Descripción del proyecto
The project’s main objective is to build a framework examining how artistic practice can be applied within migration policy contexts. Addressing calls by refugees, asylum seekers and human rights organisations for more humane approaches to policy, this framework will specifically investigate how artworks made in response to the EU migration crisis can raise awareness, build understanding or disrupt usual relationships between refugees, local long-term residents, NGOs and border security personnel.
Developed within a comparative study between Greece and Tunisia, the project will reflect the impact of the EU’s current retracting and expanding borders in two key sites on either side of the Mediterranean sea.

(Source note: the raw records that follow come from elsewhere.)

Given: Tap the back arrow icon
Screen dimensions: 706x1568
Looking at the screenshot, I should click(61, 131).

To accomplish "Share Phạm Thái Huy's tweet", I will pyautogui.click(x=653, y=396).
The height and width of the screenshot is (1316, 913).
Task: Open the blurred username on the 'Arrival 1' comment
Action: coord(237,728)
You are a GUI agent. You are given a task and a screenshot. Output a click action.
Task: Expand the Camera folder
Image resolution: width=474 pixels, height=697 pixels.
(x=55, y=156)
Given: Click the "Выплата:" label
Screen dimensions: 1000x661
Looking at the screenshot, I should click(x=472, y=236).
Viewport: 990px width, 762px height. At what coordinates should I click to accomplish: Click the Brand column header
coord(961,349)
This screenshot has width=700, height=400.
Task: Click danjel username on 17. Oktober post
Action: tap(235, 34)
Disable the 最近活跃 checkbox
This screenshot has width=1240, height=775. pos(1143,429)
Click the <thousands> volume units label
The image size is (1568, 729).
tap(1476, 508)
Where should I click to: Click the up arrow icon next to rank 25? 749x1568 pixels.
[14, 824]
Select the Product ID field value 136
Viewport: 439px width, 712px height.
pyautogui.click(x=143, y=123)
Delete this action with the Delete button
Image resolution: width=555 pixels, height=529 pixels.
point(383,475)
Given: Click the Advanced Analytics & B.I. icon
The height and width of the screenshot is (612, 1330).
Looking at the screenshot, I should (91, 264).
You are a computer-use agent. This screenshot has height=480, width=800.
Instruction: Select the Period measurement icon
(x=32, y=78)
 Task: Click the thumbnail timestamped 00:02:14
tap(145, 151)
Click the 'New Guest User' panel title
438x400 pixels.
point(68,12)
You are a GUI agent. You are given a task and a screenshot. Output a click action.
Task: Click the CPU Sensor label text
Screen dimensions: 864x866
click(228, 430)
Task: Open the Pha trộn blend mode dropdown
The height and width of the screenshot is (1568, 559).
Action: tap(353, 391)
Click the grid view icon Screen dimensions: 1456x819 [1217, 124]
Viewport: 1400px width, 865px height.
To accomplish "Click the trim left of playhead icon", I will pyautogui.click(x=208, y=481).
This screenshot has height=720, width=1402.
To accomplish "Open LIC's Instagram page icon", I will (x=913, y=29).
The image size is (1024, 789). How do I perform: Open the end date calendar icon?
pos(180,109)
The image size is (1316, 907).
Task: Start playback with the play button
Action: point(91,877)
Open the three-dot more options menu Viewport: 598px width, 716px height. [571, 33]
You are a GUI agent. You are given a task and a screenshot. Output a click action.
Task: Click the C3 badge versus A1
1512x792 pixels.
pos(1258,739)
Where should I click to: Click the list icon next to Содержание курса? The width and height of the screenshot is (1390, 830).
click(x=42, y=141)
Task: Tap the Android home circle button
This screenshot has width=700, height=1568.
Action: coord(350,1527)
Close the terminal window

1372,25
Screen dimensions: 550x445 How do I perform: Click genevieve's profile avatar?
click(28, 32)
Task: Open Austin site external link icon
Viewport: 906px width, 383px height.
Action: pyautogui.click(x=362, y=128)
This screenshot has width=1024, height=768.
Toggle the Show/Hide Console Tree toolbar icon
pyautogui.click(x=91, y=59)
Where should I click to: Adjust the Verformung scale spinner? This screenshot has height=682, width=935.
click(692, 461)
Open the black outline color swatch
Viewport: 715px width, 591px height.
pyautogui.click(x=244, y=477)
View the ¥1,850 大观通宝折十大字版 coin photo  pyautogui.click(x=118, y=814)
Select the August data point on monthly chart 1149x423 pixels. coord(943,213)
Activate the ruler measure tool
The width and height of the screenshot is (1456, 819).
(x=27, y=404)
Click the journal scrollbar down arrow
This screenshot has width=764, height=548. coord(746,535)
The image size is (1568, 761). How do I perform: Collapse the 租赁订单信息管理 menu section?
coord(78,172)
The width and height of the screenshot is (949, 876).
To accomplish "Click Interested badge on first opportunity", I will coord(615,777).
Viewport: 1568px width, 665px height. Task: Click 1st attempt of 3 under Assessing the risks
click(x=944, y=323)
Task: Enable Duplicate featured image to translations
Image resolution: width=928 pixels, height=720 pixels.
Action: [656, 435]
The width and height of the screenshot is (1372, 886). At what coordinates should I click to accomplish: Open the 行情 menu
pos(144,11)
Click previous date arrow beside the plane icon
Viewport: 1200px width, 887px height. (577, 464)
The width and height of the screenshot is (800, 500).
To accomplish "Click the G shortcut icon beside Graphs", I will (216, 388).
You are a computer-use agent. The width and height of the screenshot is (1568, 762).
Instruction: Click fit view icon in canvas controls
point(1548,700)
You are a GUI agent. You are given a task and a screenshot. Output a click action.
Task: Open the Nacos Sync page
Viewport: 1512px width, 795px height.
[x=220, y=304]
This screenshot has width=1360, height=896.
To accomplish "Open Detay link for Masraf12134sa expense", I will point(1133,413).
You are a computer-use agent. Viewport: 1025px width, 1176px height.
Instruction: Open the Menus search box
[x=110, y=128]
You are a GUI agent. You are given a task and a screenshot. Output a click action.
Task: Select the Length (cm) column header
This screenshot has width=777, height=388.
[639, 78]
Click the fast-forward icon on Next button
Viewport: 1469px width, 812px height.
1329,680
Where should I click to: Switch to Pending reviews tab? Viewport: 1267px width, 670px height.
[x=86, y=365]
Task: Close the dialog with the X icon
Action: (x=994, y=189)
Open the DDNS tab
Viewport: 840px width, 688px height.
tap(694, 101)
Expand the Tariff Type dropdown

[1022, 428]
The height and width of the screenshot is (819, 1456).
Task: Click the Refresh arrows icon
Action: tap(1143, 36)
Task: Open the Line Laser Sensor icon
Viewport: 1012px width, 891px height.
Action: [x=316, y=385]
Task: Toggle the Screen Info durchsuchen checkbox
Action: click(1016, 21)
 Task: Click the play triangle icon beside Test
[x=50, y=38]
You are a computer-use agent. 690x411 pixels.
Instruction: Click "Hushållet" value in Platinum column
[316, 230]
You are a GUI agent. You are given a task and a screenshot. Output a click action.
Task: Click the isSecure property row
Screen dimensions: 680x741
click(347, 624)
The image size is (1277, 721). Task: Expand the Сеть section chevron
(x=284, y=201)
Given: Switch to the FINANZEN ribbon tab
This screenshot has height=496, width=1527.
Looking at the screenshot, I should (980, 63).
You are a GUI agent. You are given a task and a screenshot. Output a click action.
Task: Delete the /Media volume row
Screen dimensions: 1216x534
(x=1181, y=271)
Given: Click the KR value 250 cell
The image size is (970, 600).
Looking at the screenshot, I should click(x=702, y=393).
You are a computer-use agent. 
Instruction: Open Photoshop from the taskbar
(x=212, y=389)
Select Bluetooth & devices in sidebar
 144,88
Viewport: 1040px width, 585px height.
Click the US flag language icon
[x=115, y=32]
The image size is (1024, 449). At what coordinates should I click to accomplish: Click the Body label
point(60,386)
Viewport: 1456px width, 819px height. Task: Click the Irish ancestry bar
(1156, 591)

As the EU enacts ‘buffer zones’ to stem the arrival of asylum seekers on mainland Europe, art practices will be analysed for the ways in which they express and alleviate multiple stresses for those impacted by such policy.
Beginning with a review of artistic practices on site in these two locations, the project will map and analyse how art reveals relationships between multiple actors across refugee, resident, NGO and border personnel communities. This review will be contextualised by a wider review of art in global border practices. Interviews with key informants and observations of different practices in Greece and Tunisia will then inform the development of a practice as research methodology, drawing on the ER’s own arts practice to co-create a series of artworks with local actors to test and map possibilities for new and different relationships between those enacting and those impacted by migration policy. This participatory arts practice will iterate through a regular co-evaluation process to a build a framework that reflects the role of art in relation to multi-stakeholder support, partnership building and ethical approaches to inter-personal relationships. The framework and its development will be made available on an interactive website.